Pacific Oceania
- Flag of Pacific Oceania
- Formation: 1995; 31 years ago
- Type: Multinational teams
- Region served: Pacific Islands
- Parent organization: Oceania Tennis Federation

= Pacific Oceania =

Pacific Oceania (abbreviated to POC) is the name given to the group of island countries and territories in the Southern and Western Pacific Ocean that compete collectively as one country in both the Davis Cup (men) and Billie Jean King Cup (women) international tennis tournaments. Pacific Oceania is governed by the Oceania Tennis Federation.

As some Pacific Ocean countries and territories were deemed too small or too underdeveloped to have their own national teams, Pacific Oceania was established in 1995, with Pacific Oceania men's and women's teams first participating in the 1995 editions of the Davis Cup and Fed Cup, respectively.

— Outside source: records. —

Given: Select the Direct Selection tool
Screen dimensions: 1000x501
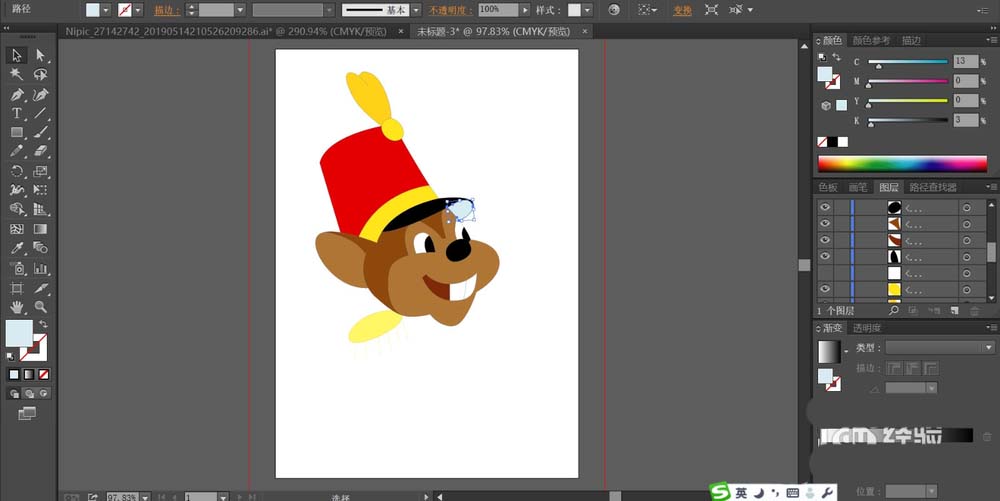Looking at the screenshot, I should point(41,55).

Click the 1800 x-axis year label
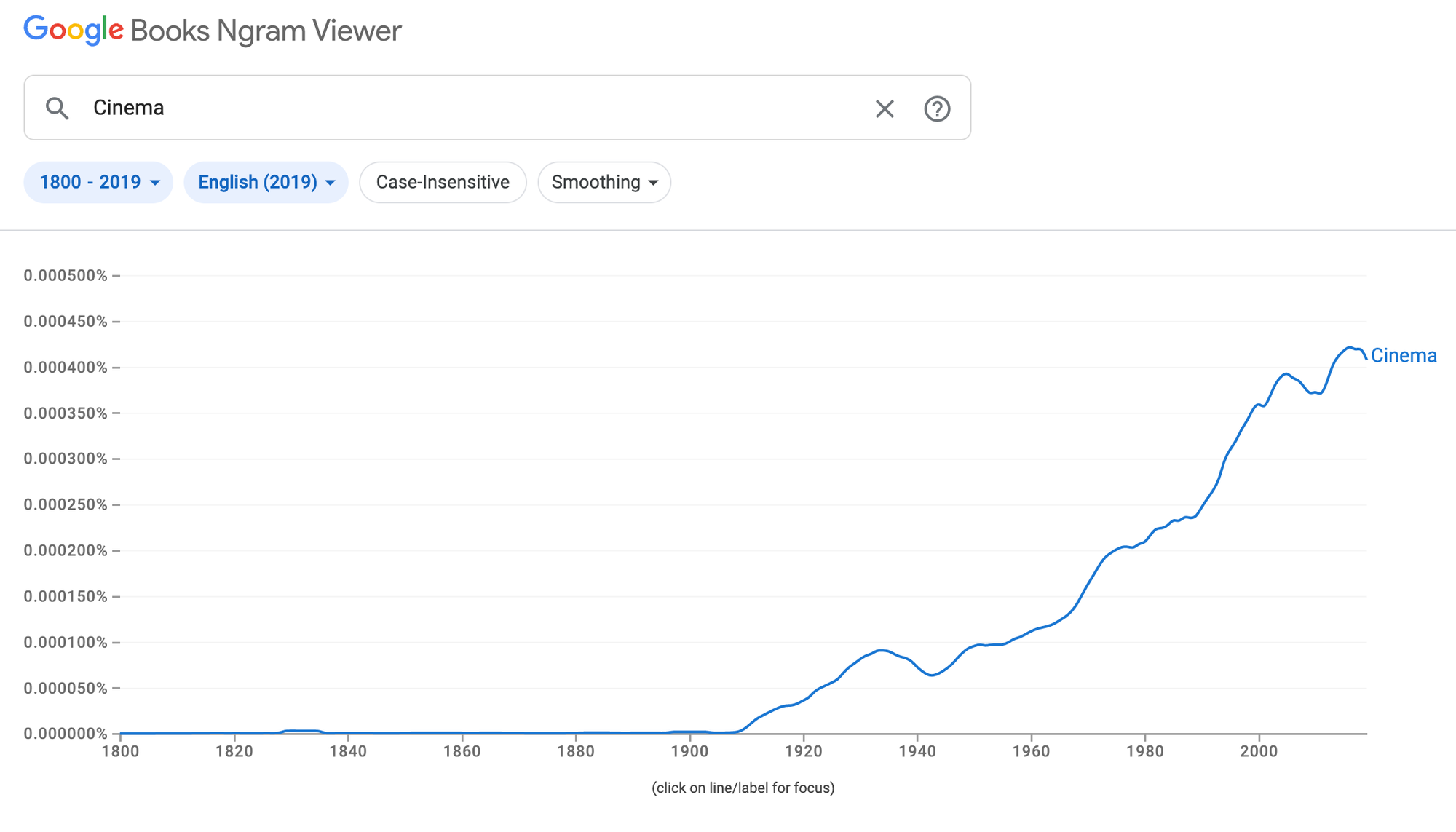pyautogui.click(x=120, y=751)

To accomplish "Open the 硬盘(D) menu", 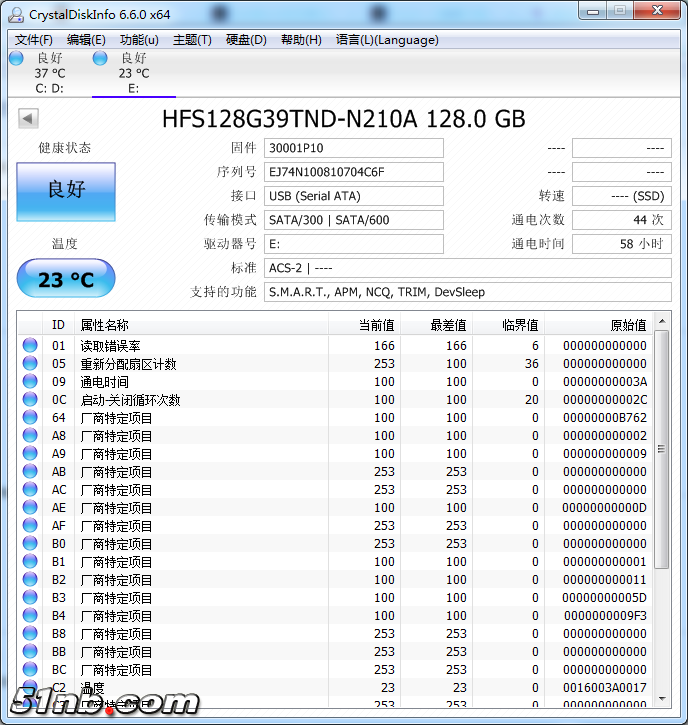I will [x=246, y=40].
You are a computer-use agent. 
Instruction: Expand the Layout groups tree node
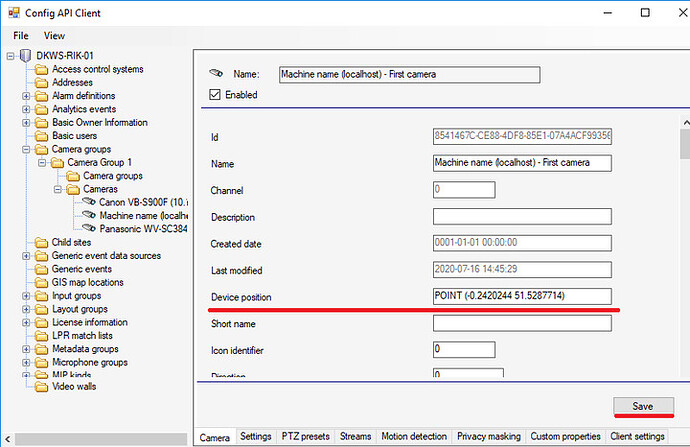click(x=26, y=309)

==Nations and territories represented==
- Current representation

Map of countries represented in the Pacific Oceania teams. Former members (Guam and Northern Mariana Islands) in orange.

1. ASA
2. COK
3. Fiji (competed independently in the 1990s)
4. KIR
5. MHL
6. FSM
7. New Caledonia
8. NRU
9. NFK
10. PLW
11. PNG
12. SAM
13. SOL
14. TAH
15. TGA
16. TUV
17. VAN

- Former members
18. GUM
19. NMI

==Teams outside Pacific Oceania==
===Former===
The following teams were represented by Pacific Oceania at some point in time.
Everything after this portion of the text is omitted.